On Feb 11, 2008 10:28 PM, Bram Moolenaar <[EMAIL PROTECTED]> wrote:
>
>
> Dominique Pelle wrote:
>
> > On Feb 5, 2008 8:40 AM, Tony Mechelynck <[EMAIL PROTECTED]> wrote:
> > >
> > > Kazuo Teramoto wrote:
> > > >> Same (start at X, stop at Y) for
> > > >> :call search("^", "e")
> > > >> :call search("^", "ce")
> > > >
> > > > Ouch, for me this is a little more serious, if I try this calls my vim
> > > > always segfault (I don't need a test file and using -u NONE -U none),
> > > > I don't know what need to be posted but the :version is
> > > >
> > > > VIM - Vi IMproved 7.0 (2006 May 7, compiled Aug 29 2007 10:59:43)
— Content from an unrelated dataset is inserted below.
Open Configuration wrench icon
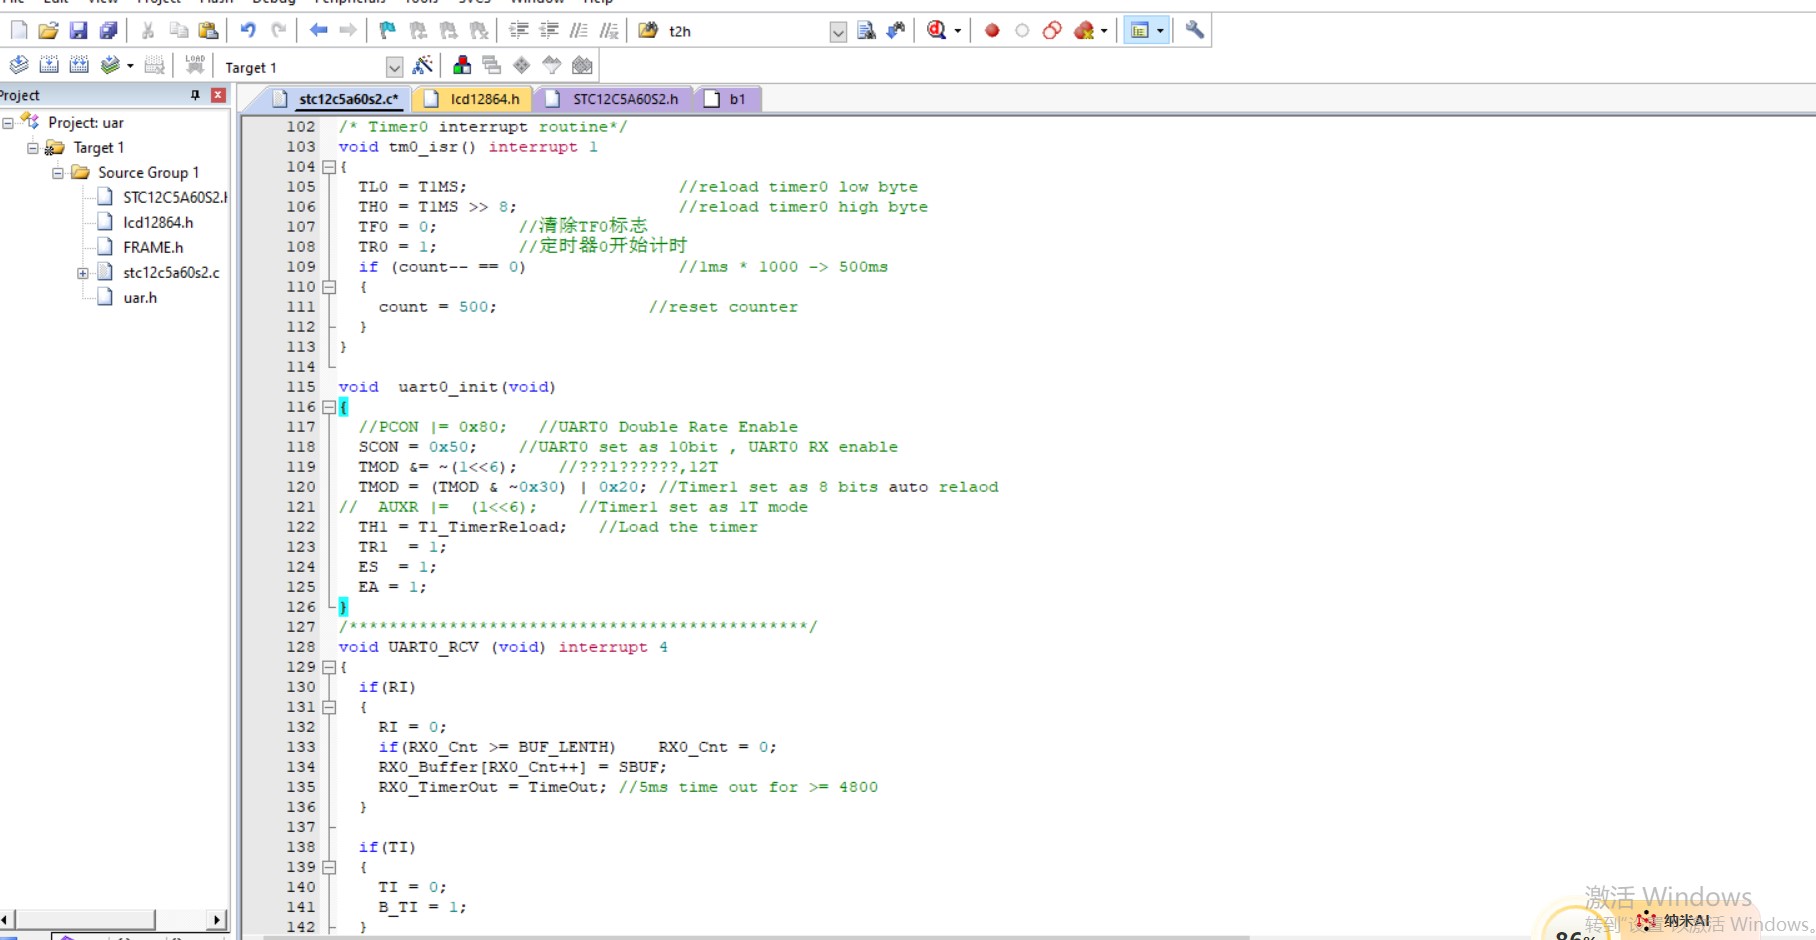The height and width of the screenshot is (940, 1816). point(1194,31)
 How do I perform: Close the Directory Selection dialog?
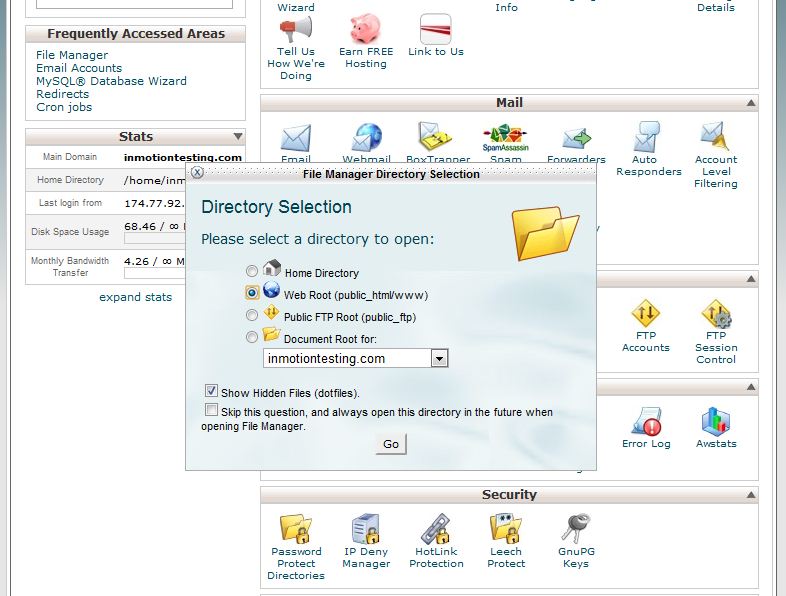197,173
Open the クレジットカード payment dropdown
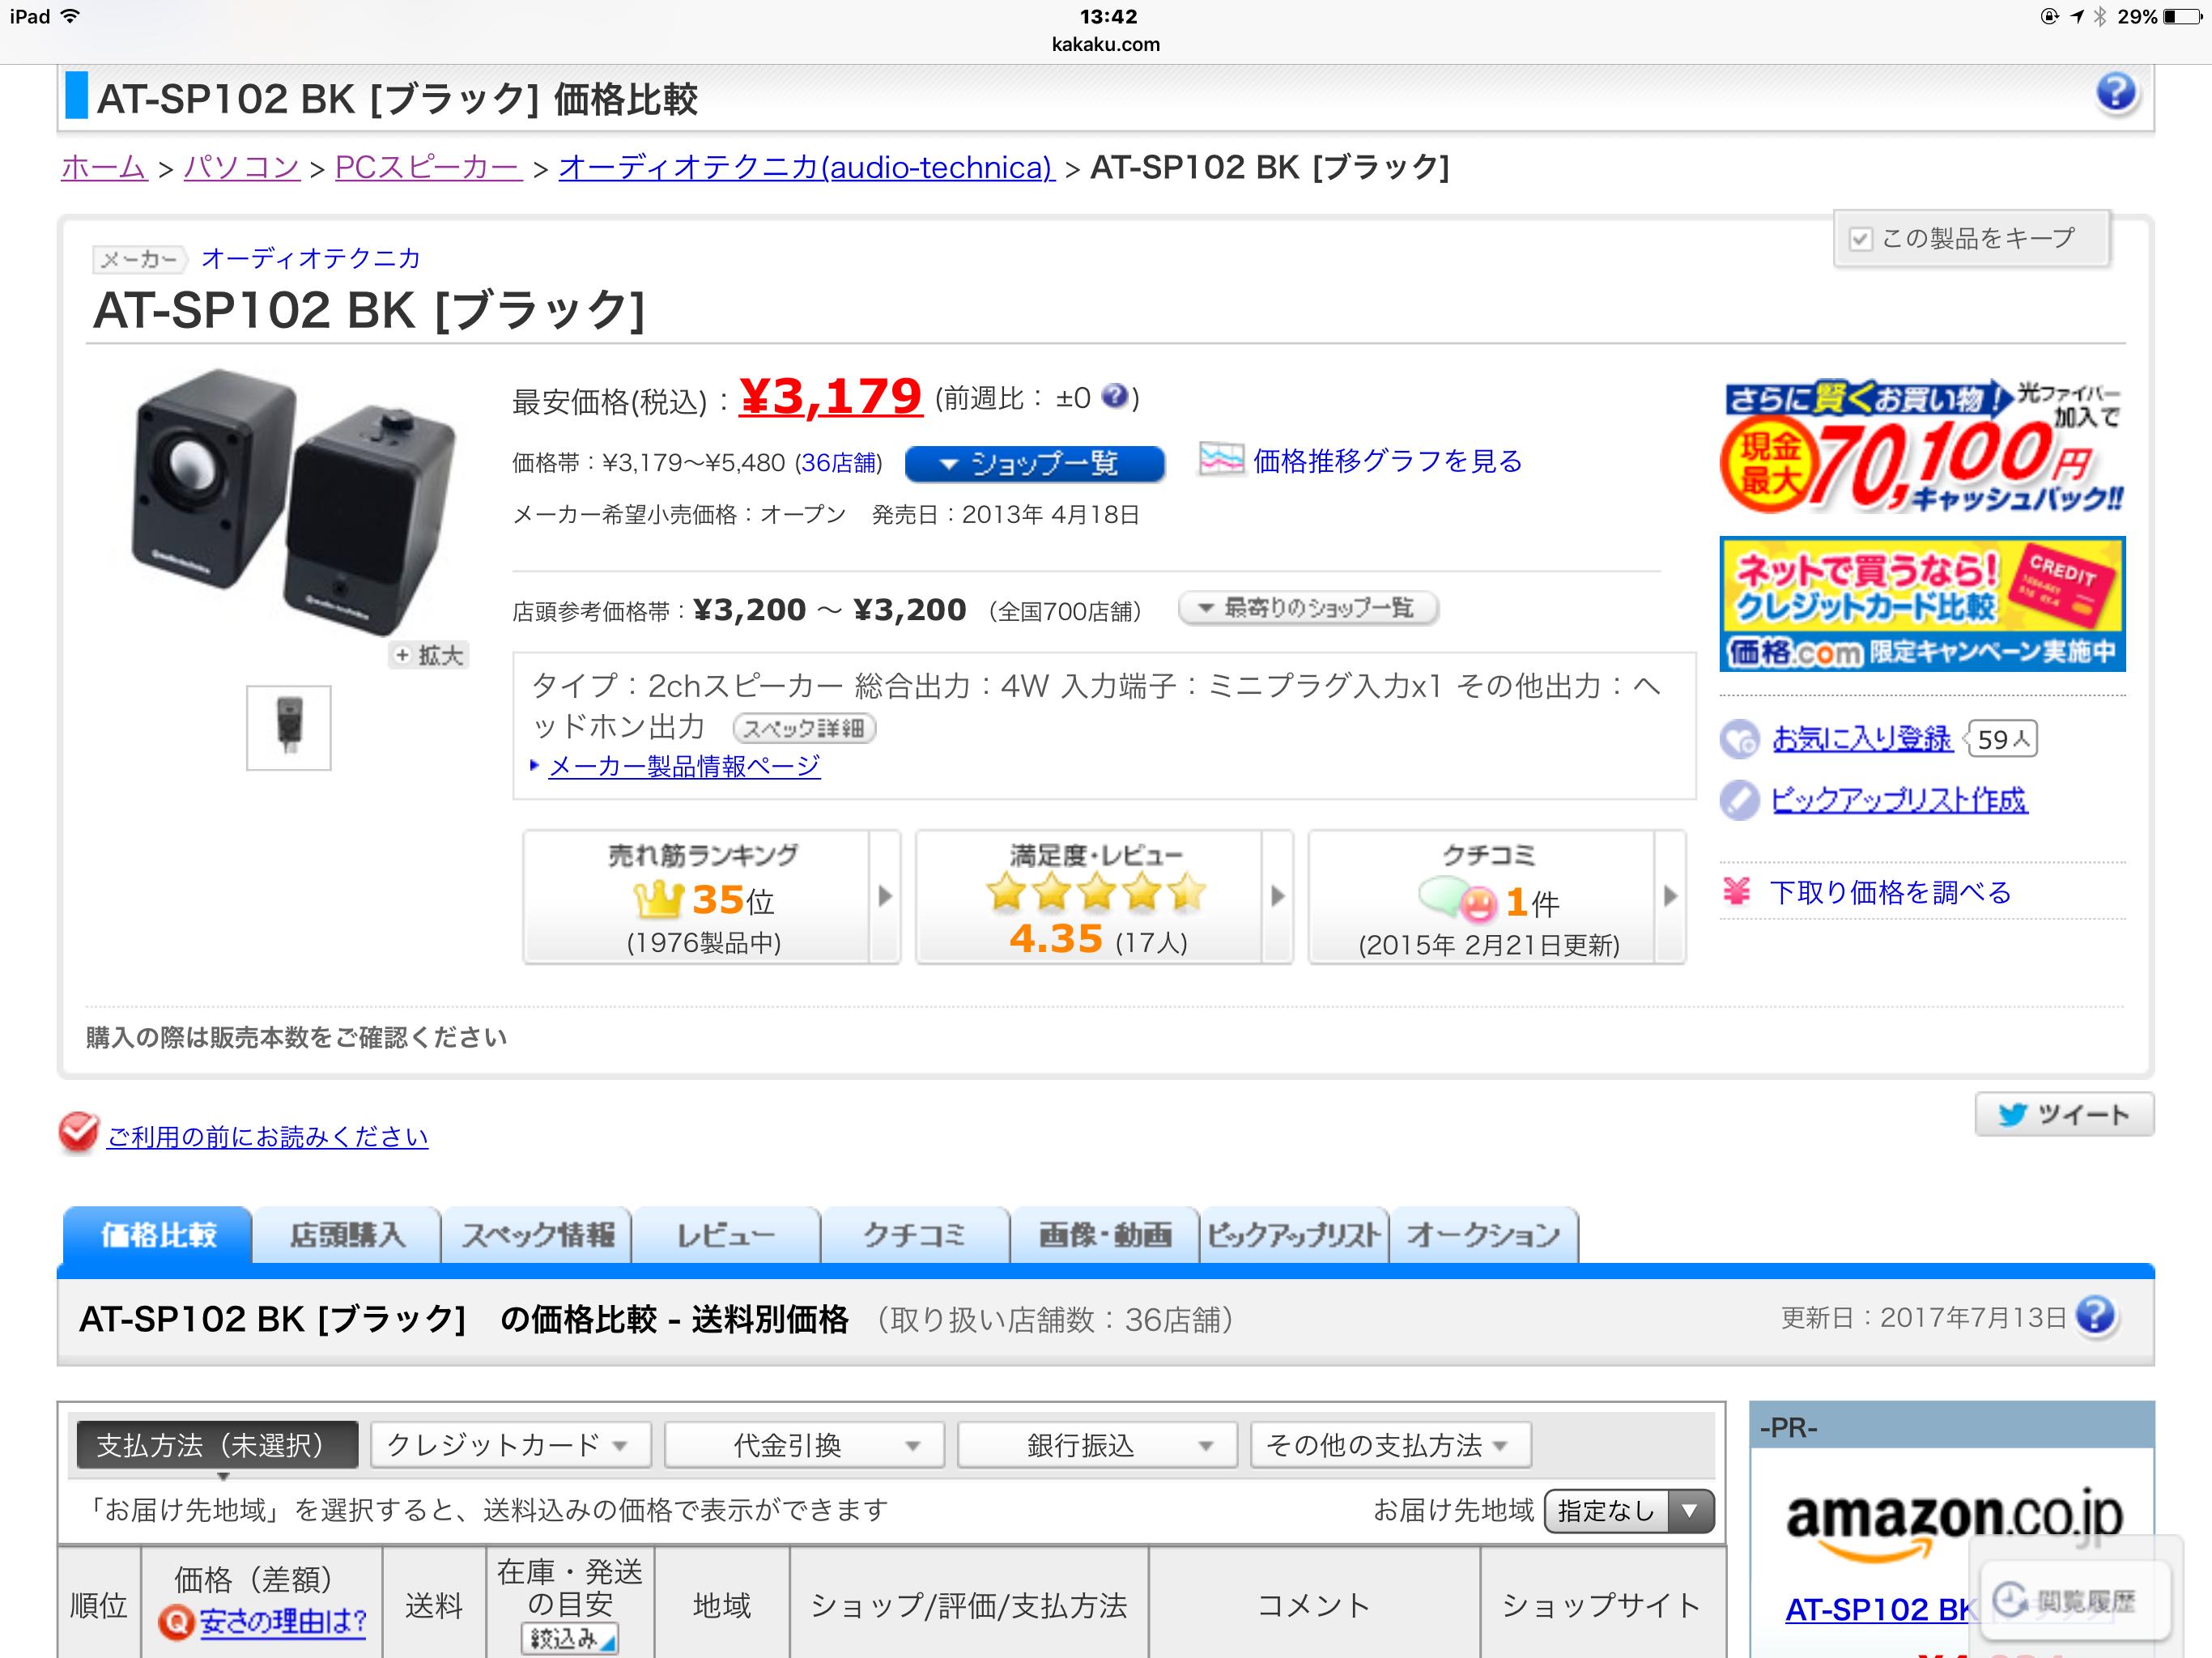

> > > > Included patches: 1-122, 234-235, 39
> > > > Big version without GUI. Features included (+) or not (-):
> > >
> > > ??? with patch 39 applied twice ??? none of 123-233 (a hundred and eleven
> > > missing patches) ??? and no "compiled-by" line ??? Oh, and it's a 7.0
> > > anyway.
> > > Maybe you ought to install a 7.1 version (of which the current patchlevel
> > > is
> > > 7.1.242)? See my "HowTo" page,
> > > http://users.skynet.be/antoine.mechelynck/vim/compunix.htm
> >
> >
> > I have a normal installation of vim-7.1.242 (all patches) and it's
> > crashing for me as well. I have the same version of vim on
> > 2 machines (one linux x66 and one linux x86_64) and it's only
> > crashing on the the x86_64 machine only.
> >
> > As soon as I type ":call search('\_s*a\_s*','e')" I get a core dump
> > on the x86_64 machine:
> >
> > $ ./vim
> > Vim: Caught deadly signal SEGV
> > Vim: preserving files...
> > Vim: Finished.
> > Segmentation fault (core dumped)
> >
> > $ gdb ./vim core
> > ...
> > Core was generated by `./vim'.
> > Program terminated with signal 11, Segmentation fault.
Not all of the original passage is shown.